23 Nov 18 Flavien Berger, vers l’infini et au-delà
Flavien Berger est un curieux personnage. Un être aussi attachant qu’imprévisible, et qui ne cesse depuis ses débuts il y a quelques années, de démontrer l’envie qu’il a de faire évoluer son univers et sa musique. Contre-Temps, son nouvel et second album paru en septembre dernier, ne déroge pas à la règle. Entre sensibilité et fantasmes, expérimentations sonores et textes intimistes, le français nous a probablement offert parmi ce qui s’est fait de mieux cette année dans l’hexagone en terme de musique pop. Aller à sa rencontre semblait donc une évidence. Ça s’est déroulé durant sa tournée, lors de son passage au Rockstore de Montpellier, avec un entretien oscillant entre l’espace et le temps. Magique.
Comment te sentais-tu lors de la sortie de ton nouvel album ?

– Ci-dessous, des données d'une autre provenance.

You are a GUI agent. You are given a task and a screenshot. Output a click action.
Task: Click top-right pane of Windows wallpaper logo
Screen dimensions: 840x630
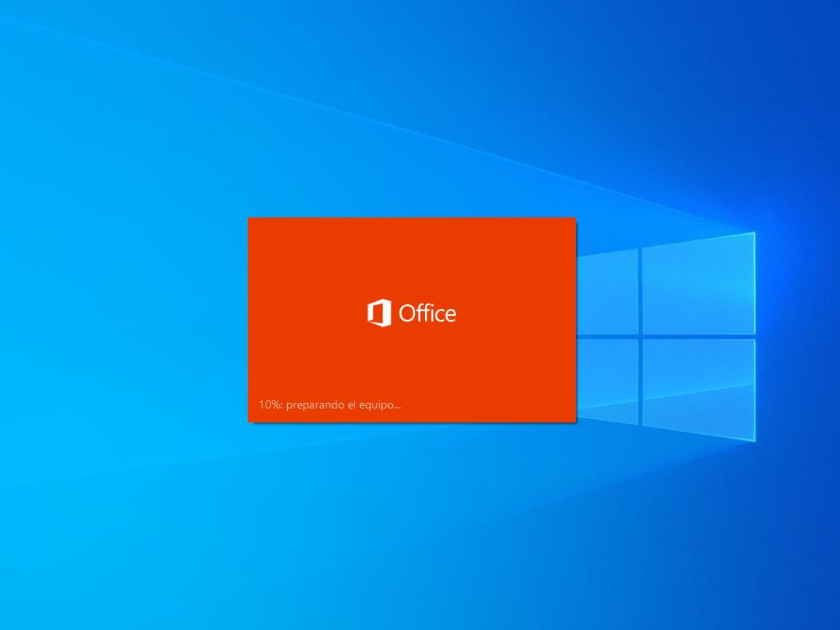point(697,285)
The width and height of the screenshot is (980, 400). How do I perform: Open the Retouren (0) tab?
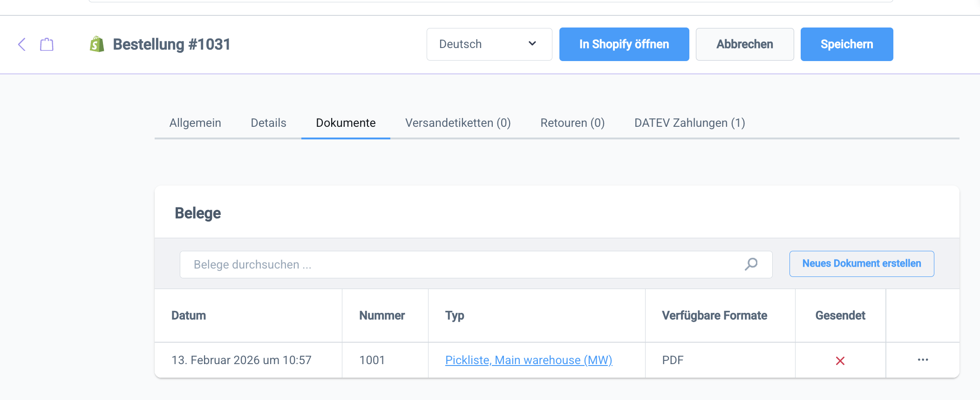[x=572, y=123]
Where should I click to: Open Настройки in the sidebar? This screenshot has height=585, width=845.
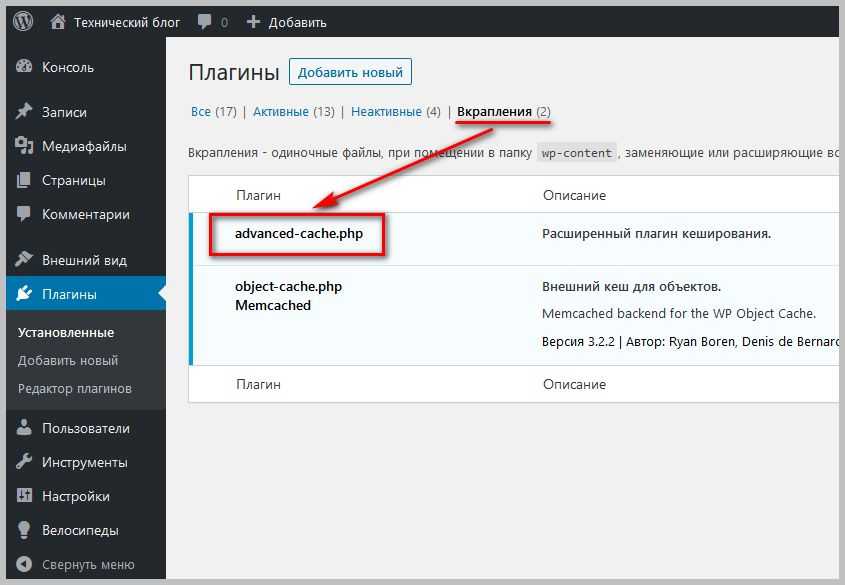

Flavien Berger : Pour moi en fait, ce disque, il est sorti lorsque je l’ai terminé. Le plus gros soulagement, ça n’a pas été de le sortir mais plutôt de le finir. Parce qu’il y a toujours ce truc compliqué du deuxième album où le système te met un peu la pression et, par conséquent, tu te la mets aussi un peu. Quand je l’ai terminé, on l’a directement fait écouter à mes proches et à des professionnels, donc pour moi il n’y a pas vraiment eu d’effet de surprise lors de sa sortie, mise à part la rencontre avec le public qui a été ouf. C’est comme ça que je l’ai ressenti en tous cas.
Plutôt comme un soulagement donc…
Oui un peu, en tous cas je me suis dis ‘ça y est, c’est fait‘. Ce que j’ai compris avec le temps, c’est qu’un disque c’est comme n’importe quelle œuvre, comme un bouquin ou un film, c’est un instantané. C’est ce que tu es à une période précise, avec tes références du moment, ta sensibilité, ta fragilité ou ta force, ce que tu es à ce moment là. Ça, je l’ai compris assez tardivement parce qu’à la base, je cherchais à faire un album qui montre le meilleur de moi, alors que finalement me mettre des défis et tenter d’aller dans des territoires que je ne connaissais pas, c’était ça le mieux pour pouvoir me dévoiler à moi même à ce moment là précis de ma vie.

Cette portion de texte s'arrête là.